Больше всего в Адлере меня привлекал его неуемный дух, стремящийся объединить многое в одном; жаль только, что результаты усилий этого духа оставались весьма поверхностными и ненадёжными, он попросту скакал по верхам, вместо того, чтобы охватить всю ширь психических проявлений. Для него абсолютно всё становилось адлеровским сексуальным символом якобы подлинной формы Я, даже то, что ранее проявлялось в виде действительных сексуальных символов – и здесь Адлер шел дальше Фрейда, т. е. Адлер видел первично сексуальное даже там, где Фрейд вместо психосексуального усматривал лишь его органический
Но то, о чем я хочу рассказать, относится не к созданию каких-либо теорий, ибо даже самая захватывающая из них не смогла бы отвлечь меня от того, что содержалось в открытиях Фрейда. Отвлечь от этих «находок» не смог бы даже самый блестящий теоретик-толкователь; их значение не дано умалить даже неудачным или несовершенным интерпретациям самого Фрейда. Теории, которые в то время только начинали складываться, служили ему необходимым средством взаимопонимания между сотрудниками, и если они у него рождались, то обязательно обретали черты его образа мыслей, отличавшегося научной точностью и строгостью. Если бы я попыталась рассказать, что вело мысль Фрейда к его открытиям, то он высмеял бы меня в третий раз, так как сделать это было бы ничуть не легче, чем зафиксировать своеобразие таланта, присущее руке живописца или пальцам скульптора. Ведь проявлялось оно в чем-то конкретном: в мимолетном облике конкретного живого человека, точнее, во взгляде на этого человека, – взгляде, для которого за конкретным и мимолетным открывался всеобщий образ человеческого. Вместо раздумий на эту тему – пусть даже самых глубокомысленных и остроумных – мы наблюдаем у Фрейда готовность к самоотдаче во имя той последней точности, которая касается каждого из нас и которую можно выявить и осмыслить только так, как это делал он.

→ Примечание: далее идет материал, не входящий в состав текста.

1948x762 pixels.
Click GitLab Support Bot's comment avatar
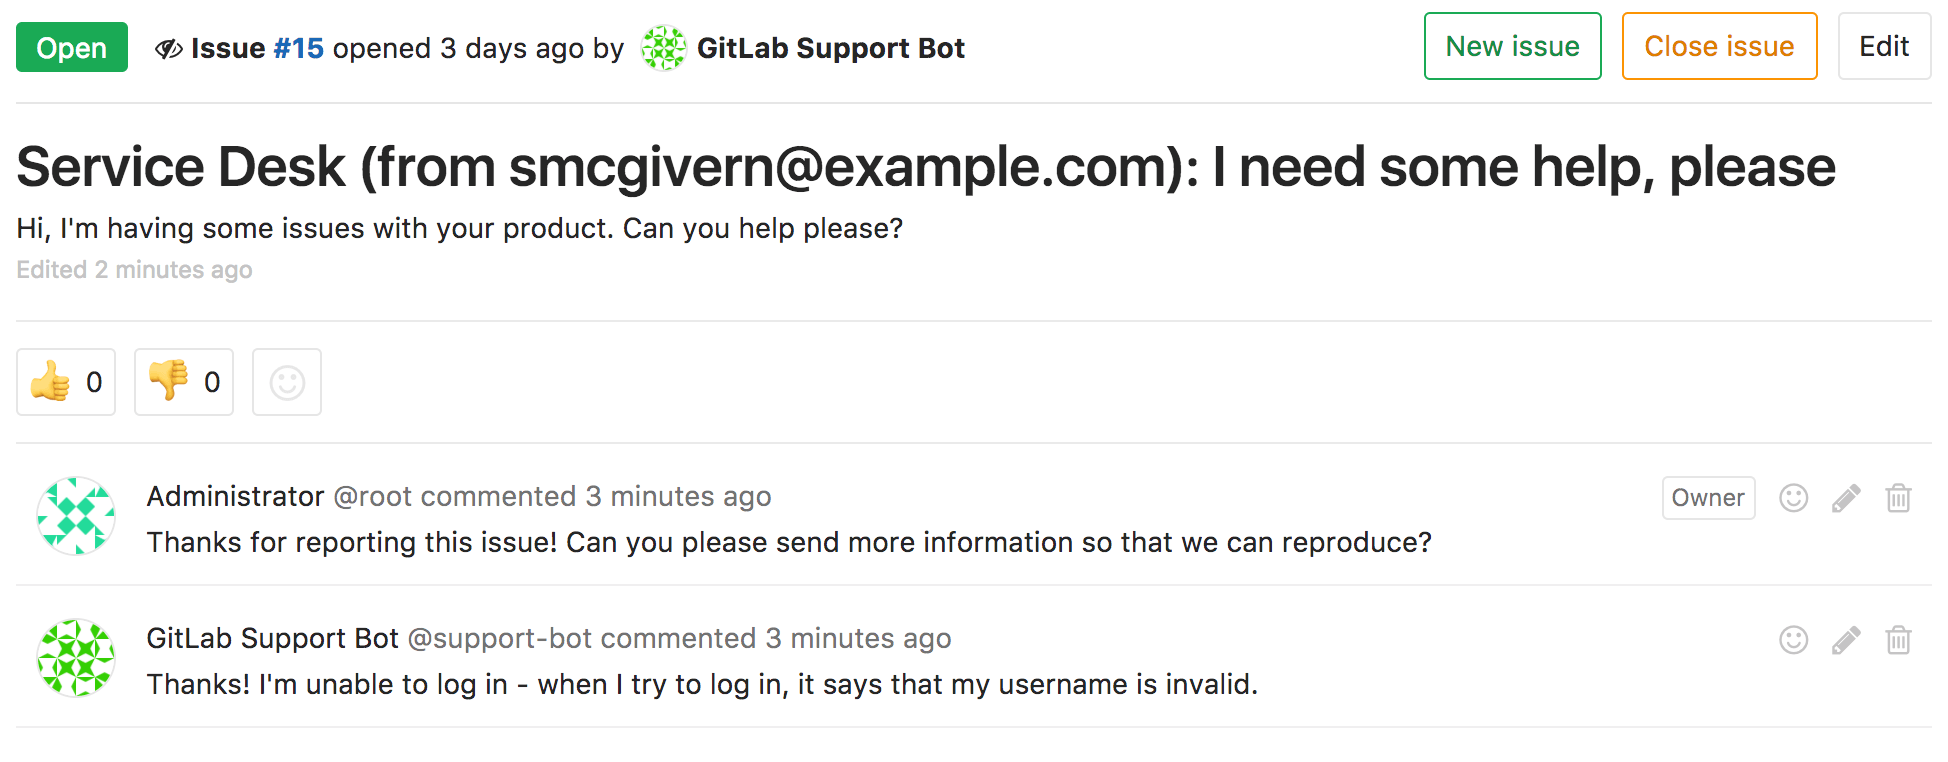[76, 657]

На одной из первых встреч рабочей группы (до меня женщин среди участников почти не было…) Фрейд во вступительном слове подчеркнул, что об одиозных темах, когда они становятся предметом обсуждения, следует говорить абсолютно откровенно, без каких бы то ни было церемоний. Шутливо, со свойственной ему сердечностью и изяществом он добавил: «Как всегда, нам предстоит неприятный, трудный рабочий день – непохожий на праздничные отношения между нами». Слово «праздник» еще не раз станет определяющим в моем отношении к нему и к его взгляду на вещи, который я пыталась описать, – взгляду, которому открывалась полнота материального мира; какой бы отталкивающей или пугающей ни была эта материальность в своих конкретных проявлениях, для меня за повседневными делами всегда таилось нечто праздничное, воскресное. В минуты отвращения к себе Фрейд удивлялся тому, что я все еще глубоко привязана к его психоанализу: «Ведь я учу только одному – стирать грязное белье других людей».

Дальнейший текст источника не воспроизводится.